Parmi les autres pratiques concrètes on retrouve la tactique qui consiste à piéger les gens afin d’obtenir de leur part des témoignages percutants qui mettront au jour des cas de corruption. Il s’agit d’un autre procédé qui tire profit du fait de tromper des individus et se trouve du même coup en rupture avec la norme de l’équité procédurale. Si on possède les importantes ressources que cela exige, on peut par exemple créer de toute pièce un commerce ou une activité économique afin de faire la preuve que certains individus assumant des fonctions publiques (policiers, députés, etc.) sont corrompus, comme cela a déjà été fait aux États-Unis et en Angleterre. On comprend que cette tactique soit rarement utilisée.

Toujours sur le plan procédural, on retrouve aussi le recours à de fausses identités ou encore à l’infiltration et l’espionnage, le vol de documents, l’écoute aux portes, l’utilisation de micros et de caméras cachés, les filatures, le mensonge, etc. Voilà autant de procédés qui avantagent sans conteste le journaliste dans sa relation avec des individus auxquels on nie en quelque sorte la capacité de collaborer ou non, de façon volontaire et éclairée, avec des journalistes. Ici, les individus sont des moyens et non une finalité, contrairement à la prescription de l’impératif catégorique de Kant.

Un autre genre d’iniquité procédurale est la présence de sources d’information anonymes qui, bien souvent, profitent de cette tactique pour dénoncer des personnes qui ne savent pas à qui elles ont affaire. Le précédé semble injuste parce qu’un « accusateur » a l’opportunité de se réfugier dans l’anonymat pour s’en prendre à un ou des individus qui, eux, sont clairement identifiés. Il peut même arriver que l’entente intervenue implique que le journaliste publiera un article sans chercher à obtenir au préalable le point de vue de ceux qui seront mis en cause[2]. Ces sources sont anonymes du point de vue du public et de ceux qui sont concernés par leurs déclarations, alors que le journaliste connaît l’identité de sa source mais s’est engagé à la taire en échange d’une information. Les propos anonymes retenus et diffusés par le journaliste peuvent aussi se retrouver dans la catégorie concernant le traitement de l’information car le journaliste décide d’exclure une information précise (l’identité de la source). Ainsi, il est bien difficile de déterminer de façon certaine quelle catégorie sied le mieux à la question des sources anonymes. Il est permis de croire que, parfois, la gravité des propos anonymes pourrait l’emporter et reléguer cette pratique dans la catégorie du traitement de l’information plutôt que de l’équité procédurale, même si la gravité des accusations accentue le caractère inique de la protection accordée à l’accusateur anonyme. Il serait pertinent de mener une enquête empirique afin de déterminer comment réagissent les gens mis en cause par des accusateurs anonymes, question de savoir si c’est l’anonymat de la source ou les propos qu’elle tient qui leur semble le plus inique.

□ □ □ □ □

- [CONSIGNE]: Prolongez le texte sur les procédés journalistiques qui rompent avec l'équité procédurale en reprenant après sa dernière phrase.

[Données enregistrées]
□ □ □ □ □

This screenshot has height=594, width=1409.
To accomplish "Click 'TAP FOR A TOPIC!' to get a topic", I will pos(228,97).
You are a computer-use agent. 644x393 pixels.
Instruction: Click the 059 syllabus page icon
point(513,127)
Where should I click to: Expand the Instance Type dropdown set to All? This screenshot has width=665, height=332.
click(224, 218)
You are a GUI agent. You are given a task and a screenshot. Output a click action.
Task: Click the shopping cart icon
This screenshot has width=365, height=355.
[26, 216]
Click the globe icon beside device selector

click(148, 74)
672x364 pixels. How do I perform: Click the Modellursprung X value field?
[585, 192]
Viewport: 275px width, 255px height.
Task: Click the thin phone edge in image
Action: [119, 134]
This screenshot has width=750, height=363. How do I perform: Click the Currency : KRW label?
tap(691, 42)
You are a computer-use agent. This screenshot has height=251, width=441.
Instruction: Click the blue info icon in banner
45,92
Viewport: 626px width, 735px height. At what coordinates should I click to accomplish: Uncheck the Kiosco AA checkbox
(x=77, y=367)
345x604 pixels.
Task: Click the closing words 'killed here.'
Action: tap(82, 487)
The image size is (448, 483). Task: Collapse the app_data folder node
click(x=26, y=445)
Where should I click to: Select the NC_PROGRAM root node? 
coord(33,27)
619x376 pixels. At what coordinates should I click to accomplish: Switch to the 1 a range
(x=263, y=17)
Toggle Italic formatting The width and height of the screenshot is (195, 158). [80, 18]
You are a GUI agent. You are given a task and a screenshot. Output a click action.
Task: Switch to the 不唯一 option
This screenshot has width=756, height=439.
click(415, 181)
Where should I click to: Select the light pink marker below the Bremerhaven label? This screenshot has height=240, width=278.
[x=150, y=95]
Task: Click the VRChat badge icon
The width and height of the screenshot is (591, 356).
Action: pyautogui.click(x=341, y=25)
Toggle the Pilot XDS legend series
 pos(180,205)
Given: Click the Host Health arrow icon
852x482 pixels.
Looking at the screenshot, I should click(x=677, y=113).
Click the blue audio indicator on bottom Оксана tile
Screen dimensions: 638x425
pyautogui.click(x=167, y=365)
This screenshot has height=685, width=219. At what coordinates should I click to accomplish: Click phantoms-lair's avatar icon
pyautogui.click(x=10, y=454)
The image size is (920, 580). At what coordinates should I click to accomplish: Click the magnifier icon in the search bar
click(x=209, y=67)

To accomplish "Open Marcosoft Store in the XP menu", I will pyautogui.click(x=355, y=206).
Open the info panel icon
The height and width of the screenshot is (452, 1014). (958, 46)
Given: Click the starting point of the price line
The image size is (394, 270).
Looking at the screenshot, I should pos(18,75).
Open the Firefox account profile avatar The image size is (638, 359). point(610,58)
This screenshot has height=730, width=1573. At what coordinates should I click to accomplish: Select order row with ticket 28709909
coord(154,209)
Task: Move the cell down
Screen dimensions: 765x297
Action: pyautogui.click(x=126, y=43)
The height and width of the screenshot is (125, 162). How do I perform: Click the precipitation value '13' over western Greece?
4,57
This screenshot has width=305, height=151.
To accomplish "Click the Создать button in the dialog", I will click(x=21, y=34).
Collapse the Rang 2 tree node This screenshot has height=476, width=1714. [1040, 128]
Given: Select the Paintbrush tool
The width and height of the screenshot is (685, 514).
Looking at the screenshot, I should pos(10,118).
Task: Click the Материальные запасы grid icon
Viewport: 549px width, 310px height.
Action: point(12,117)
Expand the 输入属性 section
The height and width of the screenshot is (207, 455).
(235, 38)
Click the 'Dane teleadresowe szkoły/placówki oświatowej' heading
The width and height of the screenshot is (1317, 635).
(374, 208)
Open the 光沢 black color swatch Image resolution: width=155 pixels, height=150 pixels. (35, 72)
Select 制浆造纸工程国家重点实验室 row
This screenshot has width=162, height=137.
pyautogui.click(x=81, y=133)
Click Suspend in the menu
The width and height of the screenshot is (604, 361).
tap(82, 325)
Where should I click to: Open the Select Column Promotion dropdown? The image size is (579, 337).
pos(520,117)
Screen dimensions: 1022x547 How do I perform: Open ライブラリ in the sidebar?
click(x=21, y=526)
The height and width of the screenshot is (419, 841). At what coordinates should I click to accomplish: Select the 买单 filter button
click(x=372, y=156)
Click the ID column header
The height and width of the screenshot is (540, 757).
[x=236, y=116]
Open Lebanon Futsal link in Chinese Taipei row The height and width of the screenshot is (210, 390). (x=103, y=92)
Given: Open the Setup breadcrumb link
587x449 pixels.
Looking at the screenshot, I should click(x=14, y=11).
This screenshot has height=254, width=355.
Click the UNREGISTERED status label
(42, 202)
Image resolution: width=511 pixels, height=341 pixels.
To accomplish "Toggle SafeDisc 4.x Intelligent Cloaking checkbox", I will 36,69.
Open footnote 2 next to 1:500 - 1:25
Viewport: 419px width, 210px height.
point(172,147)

□ □ □ □ □

- [RÉPONSE CI-DESSOUS]:
Le plus souvent, la transgression de l’équité procédurale se fait pour le bénéfice immédiat du journaliste[3]. Le perdant est à coup sûr la victime du procédé qui peut y voir une injustice profonde, surtout dans les cas où le journaliste a recouru à ce stratagème sans tout d’abord se livrer à une sérieuse délibération quant aux risque de nuire aux droits fondamentaux de certaines personnes (réputation, vie privée, liberté de ne pas s’incriminer, etc.) alors que d’autres individus, dans le même reportage, auront plutôt droit à un traitement exemplaire sinon complaisant (scénario typique de « l’innocente » victime qui dénonce dans le confort de son salon ou sous le couvert de l’anonymat un prétendu « abuseur » qui sera littéralement interrogé et déstabilisé dans le cadre d’une entrevue d’embuscade). On retrouve ici certaines des aversions catégorisées par Finkel, notamment celles portant sur le sentiment d’iniquité lié à la comparaison du traitement accordé à divers individus, la relation entre un comportement et une absence de sanction (une transgression à la déontologie journalistique dont le premier gagnant est le journaliste lui-même du point de vue de sa « victime ») ainsi que le caractère choquant de la procédure utilisée.

Traitement de l’information

De son côté, l’équité du traitement de l’information s’impose dans la sélection des informations pertinentes à la compréhension de l’événement relaté afin de ne pas causer un préjudice injustifié aux individus ou aux groupes mis en cause, d’une part, et permettre au public de se faire une opinion adéquate des faits, des événements et des gens dont il a été question d’autre part.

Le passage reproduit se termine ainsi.